H.R. 4437 sponsored by Rep. James F. Sensenbrenner Jr. (R-WI)

The Drum Major Institute for Public Policy (DMI) offers a framework for evaluating immigration policy. The framework centers on a two-part "middle-class test." Part One requires that: Immigration policy should bolster–not undermine–the critical contribution that immigrants make to our economy as workers, entrepreneurs, taxpayers, and consumers. Part Two holds that: Immigration policy must strengthen the rights of immigrants in the workplace. To the extent that a proposed policy fulfills both parts of the test, we argue that it will help to strengthen and expand the American middle class, enhancing opportunities for all Americans to realize the American dream. We assign legislation a letter grade based on how well it matches up to each of these objectives.

Description
The Border Protection, Antiterrorism, and Illegal Immigration Control Act increases immigration penalties, creates new criminal immigration offenses, steps up enforcement of immigration law and expands the list of violations that render a non-citizen deportable. Unauthorized entry and presence in the United States, currently civil violations, would become felony crimes, punishable by more than a year in jail. The bill imposes mandatory minimum sentences for immigrants convicted of re-entering the country after deportation, requires mandatory detention of undocumented immigrants for an indefinite period of time, and increases the expedited removal of immigrants without judicial review. Mandatory employer verification of every employee's immigration status would be required after six years. The bill also increases security along the United States border and provides for increased use of military surveillance equipment.

Middle-Class Test Part One
IMMIGRATION POLICY SHOULD BOLSTER–NOT UNDERMINE– THE CRITICAL CONTRIBUTION THAT IMMIGRANTS MAKE TO OUR ECONOMY AS WORKERS, ENTREPRENEURS, TAXPAYERS AND CONSUMERS.

Grade: D

The American middle class relies on the economic contributions of immigrants. Yet the Border Protection, Antiterrorism, and Illegal Immigration Control Act does nothing to acknowledge immigrants' economic contributions and, in fact, newly criminalizes their presence in the country. In effect, the bill endorses a policy of deporting more than 10 million undocumented immigrants currently helping to support the American economy. The bill receives a D in this category rather than an even lower grade because of the implausibility that this effort will succeed: the Department of Homeland Security and Department of Justice do not have the capacity to prosecute, incarcerate, and deport 10 million people, suggesting that a large number will continue to live and work in the United States whether or not this legislation becomes law. The bill's objectives are so impracticable that it could not completely undermine the economic contributions of the undocumented immigrants it targets.

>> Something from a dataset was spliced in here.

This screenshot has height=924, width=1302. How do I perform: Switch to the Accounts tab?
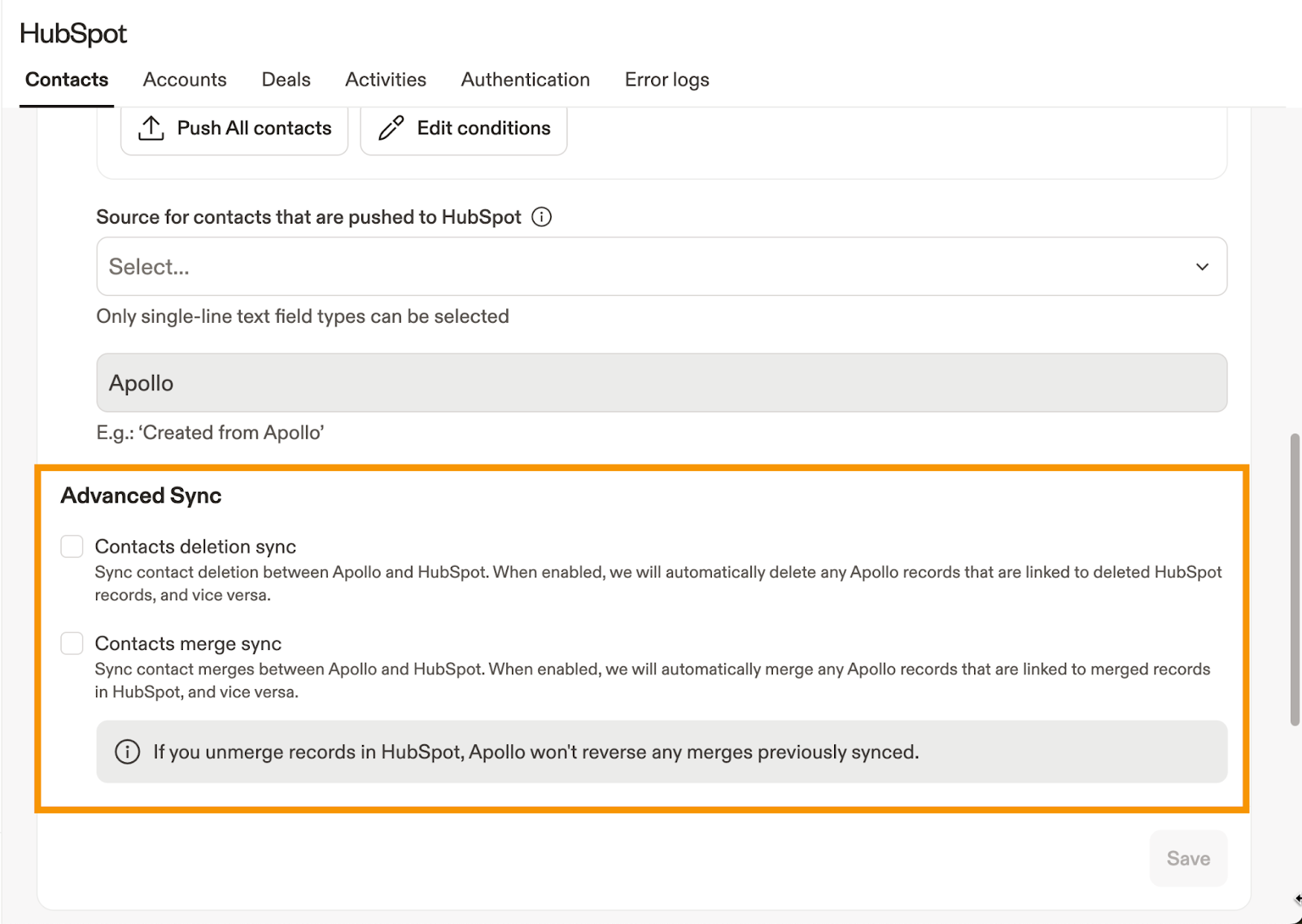[x=185, y=80]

Middle-Class Test Part Two:
IMMIGRATION POLICY MUST STRENGTHEN THE RIGHTS OF IMMIGRANTS IN THE WORKPLACE.

Grade: F

When immigrants lack rights in the workplace, labor standards are driven down and all working people have less opportunity to enter or remain part of the middle class. While this bill aims to remove undocumented workers from American workplaces, the more likely effect would be to drive them further underground. By criminalizing the presence of undocumented immigrants in the United States and increasing the severity of criminal penalties, the bill would give undocumented workers much more reason to fear asserting their rights in the workplace. This, in turn, would render them even more vulnerable to intimidation and exploitation by unscrupulous employers, who can threaten jail and deportation if they complain about workplace conditions, than they are today.

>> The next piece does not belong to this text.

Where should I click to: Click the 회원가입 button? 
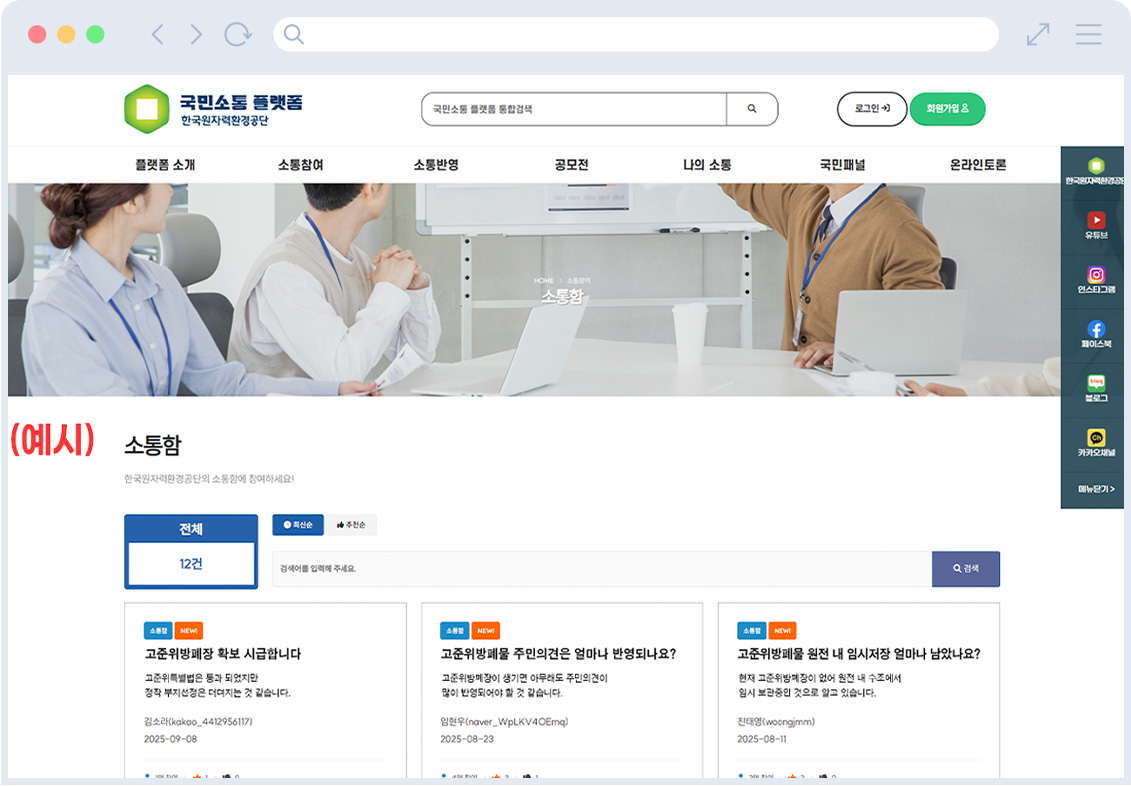[x=947, y=109]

Moreover, as felons, undocumented immigrants would likely be ineligible for any guest worker program or other opportunity to regularize their immigration status in the future. This would ensure the continuous presence of a desperate, disempowered, underground workforce competing in the labor market with American citizens and would perpetuate a race to the bottom in which employers, especially those in industries requiring unskilled labor, are driven to restrict wages and benefits and degrade employee working conditions in an effort to compete with companies that employ undocumented workers under substandard conditions. For this reason, as is discussed more extensively in "Principles for an Immigration Policy to Strengthen and Expand the American Middle Class," this bill would have a severely negative impact on the workplace conditions and living standards of the American middle class.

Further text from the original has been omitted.